Fragen - Tagesbetreuung - Dienstleistungsanbieter
Nein, das Pflegegeld gilt nicht als Einkommen und wird daher nicht zur Berechnung der Eigeneleistung der Kundin bzw. des Kunden hinzugezählt. Dies kann der Richtlinie zur „Definition und Ermittlung des Einkommens für Soziale Dienste der Steiermark iSd § 16 SHG" entnommen werden, die dem Dienstleistungsanbieter als Grundlage zur Ermittlung der Eigenleistung der Kundin bzw. des Kunden dient.
Wenn Sie konkret an Tageszentren für ältere Menschen interessiert sind, wenden Sie sich bitte an den jeweiligen Pflegeverband/an den jeweiligen Gemeindeverband/an die jeweilige Gemeinde bzw. an die Stadt Graz, je nachdem wo das Tageszentrum geplant ist.
Ein umfassender Flächendeckender Ausbau von Tagesbetreuungseinrichtungen für ältere Menschen ist das Ziel und wird landesseitig bestmöglich unterstützt. Dahingehend ist es natürlich erfreulich, dass in einzelnen Bezirken die errechneten Soll-Zahlen lt. BEP bereits in greifbarer Nähe bzw. sogar schon erreicht oder gar überschritten sind. Gemeinden in Bezirken, in denen die errechneten Mindestzahlen im Bereich der Tageszentren zwar bereits erfüllt sind, jedoch trotzdem einen zusätzlichen Bedarf in der Region sehen, soll auch weiterhin die Antragstellung auf Einrichtung eines solchen Angebots ermöglicht werden. Bei diesen wird eine umfassende Einzelfallprüfung auf Notwendigkeit des tatsächlichen Bedarfs vorgenommen und hierbei werden insbesondere
- der Fokus auf Versorgungsregionen statt auf einzelne Bezirke,
- die Anzahl der bereits ausgebauten Plätze im betroffenen Bezirk bzw. in angrenzenden Bezirken,
- die Auslastung bestehender teilstationärer Einrichtungen in der Versorgungsregion bzw. in angrenzenden Bezirken,
- die Standortverteilung in der Versorgungsregion zur frühzeitigen Vermeidung von Konkurrenzsituationen sowie
- der Anteil der Bevölkerung über 65 Jahren, Bevölkerungsdichte (EW/km²) und Bevölkerungsprognose in der Altersgruppe der über 65-jährigen Personen
als relevante Parameter herangezogen. Soweit ein tatsächlicher Bedarf gegeben ist, soll auch ein weiterer Ausbau möglich sein.

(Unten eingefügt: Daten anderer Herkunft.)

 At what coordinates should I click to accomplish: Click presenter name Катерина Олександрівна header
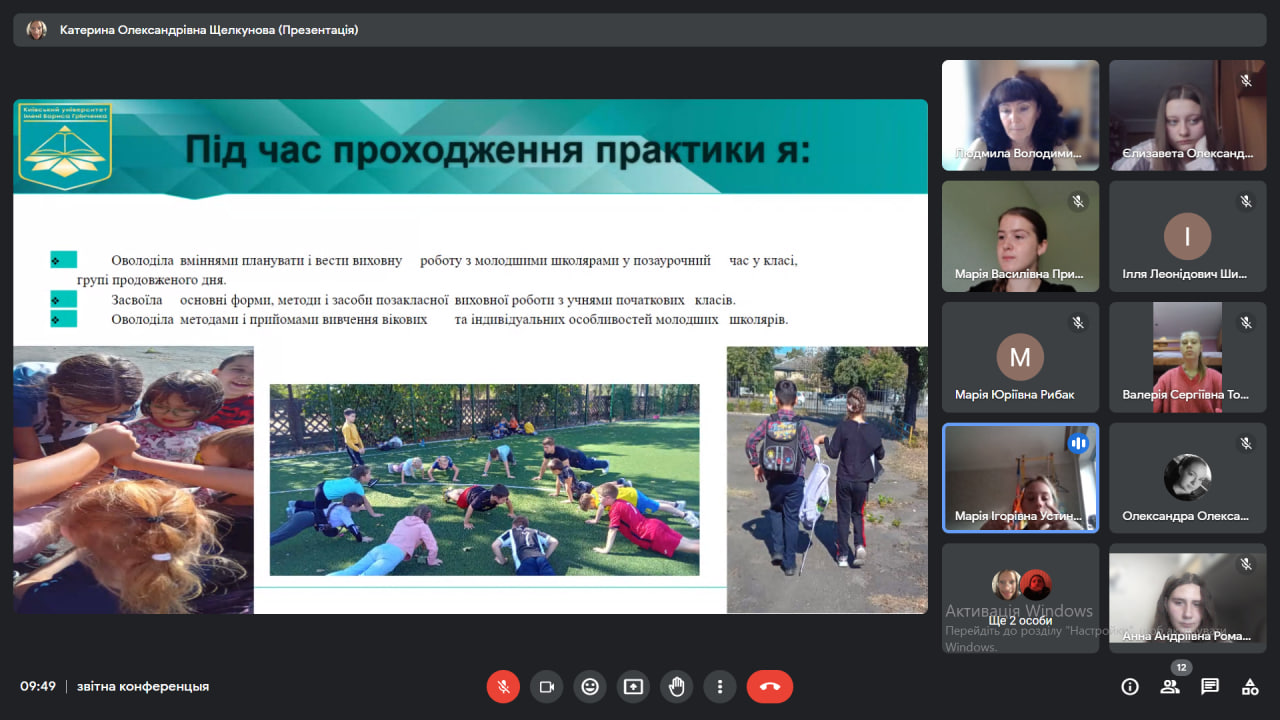(x=208, y=30)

Damit soll sichergestellt werden, dass nicht nur ein quantitativer Ausbau der notwendigen Anzahl an Tageszentren pro Bezirk erfolgt, sondern darüber hinaus auch dem Erfordernis der Erfüllung eines (über)regionalen Bedarfs nachgekommen werden kann. Ziel ist es, unter Berücksichtigung vorhandener Angebote und Ressourcen, den tatsächlichen Bedarf zu erfüllen. Die Leistung soll nicht nur bestmöglich die jeweiligen Bedarfe der Seniorinnen und Senioren abdecken, sondern auch so ausgestaltet und gelegen sein, dass diese die Ansprüche an Zweckmäßigkeit, Sparsamkeit und Effizienz erfüllen.